Bergen – Chris Froome verschwendete keine Zeit und saß bereits wenige Stunden nach der krachenden Niederlage gegen Tom Dumoulin im Flieger gen Nizza. Auf der Heimreise Richtung Südfrankreich dürfte sich der Tour- und Vuelta-Champion so seine Gedanken gemacht haben.
Denn spätestens seit den Straßenrad-Weltmeisterschaften in Bergen weiß der Brite, wer sein großer Gegner für die Zukunft ist. «Er ist seit einigen Jahren sehr stark. Es ist keine Überraschung», lobte Froome – höflich, wie er ist – seinen Rivalen aus den Niederlanden.

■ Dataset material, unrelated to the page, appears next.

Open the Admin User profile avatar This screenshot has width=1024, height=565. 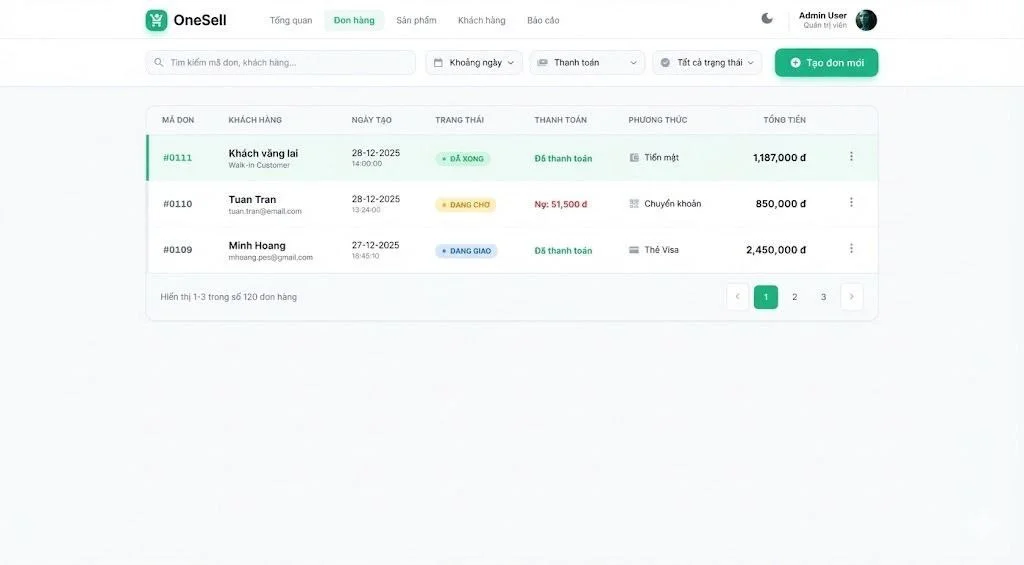866,20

Dumoulin, 26 Jahre alt und damit sechs Jahre jünger als Froome, Gewinner des Giro d’Italia und seit dieser Woche Weltmeister im Einzel- und Mannschaftszeitfahren. Auf dem Weg zum fünften Triumph bei der Tour de France muss Froome den Mann aus Maastricht am meisten fürchten. «Ich habe noch keine Entscheidung über mein Programm nächstes Jahr gemacht. Ich kenne den Streckenverlauf noch nicht einmal», meinte Dumoulin zwar. Doch nach seinem Giro-Sieg kann als nächste Stufe nur die Tour kommen.
«Ich weiß, dass ich bei der Tour um den Sieg mitfahren kann. Aber ob ich sie jemals gewinne? Vielleicht versuche ich es zehnmal, und niemals wird es funktionieren. Ich weiß es nicht», betonte Dumoulin, wohl wissend, dass die Erwartungen in seiner Heimat riesengroß sind. Dumoulin könnte der erste niederländische Toursieger seit Joop Zoetemelk 1980 werden.
Dass Dumoulin ein derart starker Zeitfahrer ist, dürfte Froome besonders Sorge bereiten. Bislang hat der viermalige Tour-Dominator in den Zeitfahren der Tour stets ein beruhigendes Polster herausgefahren, den Rest des Rennens kontrollierte er mit seinem Super-Team Sky. Damit ist es womöglich bald vorbei.
In Bergen knöpfte Dumoulin, der Kapitän vom deutschen Sunweb-Team, dem Briten 1:21 Minuten ab. Nur ganz knapp ist dem drittplatzierten Froome die Höchststrafe erspart geblieben. Dumoulin hätte den Superstar des Radsports fast noch eingeholt. «Ich habe kurz über die Schulter geschaut und ein orangenes Trikot gesehen. Er ist geflogen», sagte Froome verblüfft.
Dumoulin ist zweifelsohne die heißeste Aktie im Radsport. Schon beim Giro, dessen Streckenverlauf anspruchsvoller als der bei der Tour war, setzte er sich gegen ausgewiesene Kletterspezialisten wie Nairo Quintana und Vincenzo Nibali durch. Kein Wunder, dass Sky den Mann mit dem eloquenten Auftreten – auch «Beautiful Tom» genannt – gern in seinen eigenen Reihen hätte. Teamchef Dave Brailsford hatte bereits angeklopft, doch Dumoulin verlängerte bei Sunweb bis zum Jahr 2021.
Damit ist die Bühne bereitet. «Er wäre ein würdiger Gegner, wenn er die Tour fährt», sagte Udo Sprenger als Vizepräsident des Bundes Deutscher Radfahrer. Und auch Tony Martin, der mit Platz neun als Weltmeister entthront wurde, erkannte die Überlegenheit Dumoulins an. «Er hat es verdient. Er hat den Giro gewonnen und bei jedem Zeitfahren bewiesen, dass er Weltklasse ist.»
Der nächste WM-Titel liegt für Dumoulin auch schon zur Abholung bereit. Tirol hat am Rande der WM die Strecken für die nächsten Titelkämpfe präsentiert. Im Zeitfahr-Parcour ist erneut ein Berg von gut fünf Kilometern Länge zu bewältigen – eine perfekte Strecke für Dumoulin, der früher so gerne Arzt geworden wäre.
Dafür hat er in seiner Heimat längst Starkult erreicht. Manchmal komme er sich wie «ein Affe im Zoo» vor, berichtete Dumoulin. Ungestört ein Bier trinken auf dem Maasboulevard in Maastricht ist inzwischen nicht mehr möglich.